2003 Pan Am Games Team - Sailing
Boardsailors
Peter Wells and Lanee Butler

Name:

Peter Wells

Class

Mistral Men

Position

Skipper

Pan Am Games Team:

2003

US Sailing Team:

1998-2003

Member of:

Santa Monica & Newport Harbor Yacht Clubs

High School:

La Canada High School, 1992

College:

UC-Irvine, 1996 Political Science

Birthdate:

28 August 1974

Birthplace:

Paoli, Penn.

Hometown:

Newport Beach, Calif.

Sailing Since Age:

8

Sailing Achievements

Three-time ICSA All-American

Last January, Wells quit his job at a prominent public relations firm and began living his dream. The 29-year-old began traveling to Europe to windsurf in some of the most beautiful waters imaginable. He also formally committed to an Olympic campaign for 2004.

"I always think of the swimmer, the track and field athletes and the speed skaters doing the same laps every single day at the same arena," says Wells. "I am lucky. I get to sail on the ocean, which is beautiful, endless and not confined by lines."

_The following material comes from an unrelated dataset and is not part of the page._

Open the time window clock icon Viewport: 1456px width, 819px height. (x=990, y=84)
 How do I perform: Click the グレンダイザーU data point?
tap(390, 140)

Well’s love for the ocean started when he was very young. Born in Pennsylvania, he moved to California while still an infant. As a young boy he remembers heading to the coast on the weekends to sail. "It just started out as a pastime and I got hooked on it. It became everything I thought about all week long." As soon as he graduated from high school, Wells headed straight for the coast, enrolling at the University of California-Irvine where he majored in Political Science and became a three-time ICSA All-American (’94,’95,’96).

Wells switched to windsurfing after sailing "really hard for ten years" and nearly burning out on it. "Windsurfing gave me the new challenge I needed. Although it’s considered sailing and is raced on a lot of the same courses, I think it is a lot harder. It’s much more physical, especially the Olympic class, because you are continuously pumping the sail throughout the race. Everything seems amplified by 10."

Wells finished third at the 2000 Olympic Team Trials in the Mistral class. A member of the US Sailing Team for six years, he has been the top-ranked men’s boardsailor in the country for the last three years. By quitting his job and focusing solely on training and fund raising, he hopes to catch up on the international scene. The Pan Am Games arena is the perfect place for him to compare his skills to those on the world stage.

Name:

Lanee Butler

Class

Mistral Women

Position

Skipper

Pan Am Games Team:

1991, 1995, 1999, 2003

US Sailing Team:

1990-1998

Member of:

High School:

Dana Hills High School, 1988

College:

UC Irvine, 1993 BA Fine Arts

Birthdate:

3 June 1970

Birthplace:

Manhasset, N.Y.

Hometown:

Aliso Viejo, Calif.

Sailing Since Age:

10

Sailing Achievements

Three-time Olympian 
(’00, ’96, ’92)
1999 Pan Am Games Gold Medallist, Canada
1995 Pan Am Games Bronze Medallist, Argentina
1994 Goodwill Games Bronze Medallist, Russia
1991 Pan American Games Gold Medallist, Cuba
US SAILING's USOC Female Athlete of the Year (’00, ‘99, ‘94, '93, '91)

Of all the members on the U.S.A.’s 2003 Pan Am Games Team-Sailing, Lanee Butler stands out as the one with the most experience at the elite level of competition. Not only is she a three-time Pan Am Games medallist, but she is also a three-time Olympian. Her first trip to the Olympics (Barcelona in 1992), came a year after she had won the gold medal at the ’91 Pan Am Games in Cuba and was named US SAILING’s USOC Female Athlete of the Year in ’91. It was an accolade she would receive again in ‘93, ‘94, ’99 and 2000.

Butler went on to win a bronze medal at the ’95 Pan Am Games in Argentina, and made her second trip to the Olympics in 1996 (Savannah). In ’99, she won her second Pan Am Games gold medal in Canada and sailed smoothly on to her third showing at the 2000 Olympics (Sydney).

All of these accomplishments were completed by the age of 30. Now 33, Butler is newly married to professional sailor Adam Beashel and calls Australia home. Originally from Manhasset, N.Y., she grew up in Dana Point, California. In 1994, as if to stake her claim there, she competed in the Newport to Ensenada (Mexico) Race -- the first boardsailor ever to do so. She finished in 29 ˝ hours, sailing through shark infested waters off San Diego where a young woman had been attacked just prior to the event. She then repeated the feat in ’95, shaving time off her previous record.

Butler’s adventurous spirit is her trademark -- she crewed aboard Maiden II when it broke the 24-hour distance record in 2002 -- and it combines with the experience reflected by her impressive sailing resume to position her for a podium finish, once again, at the Pan Am Games.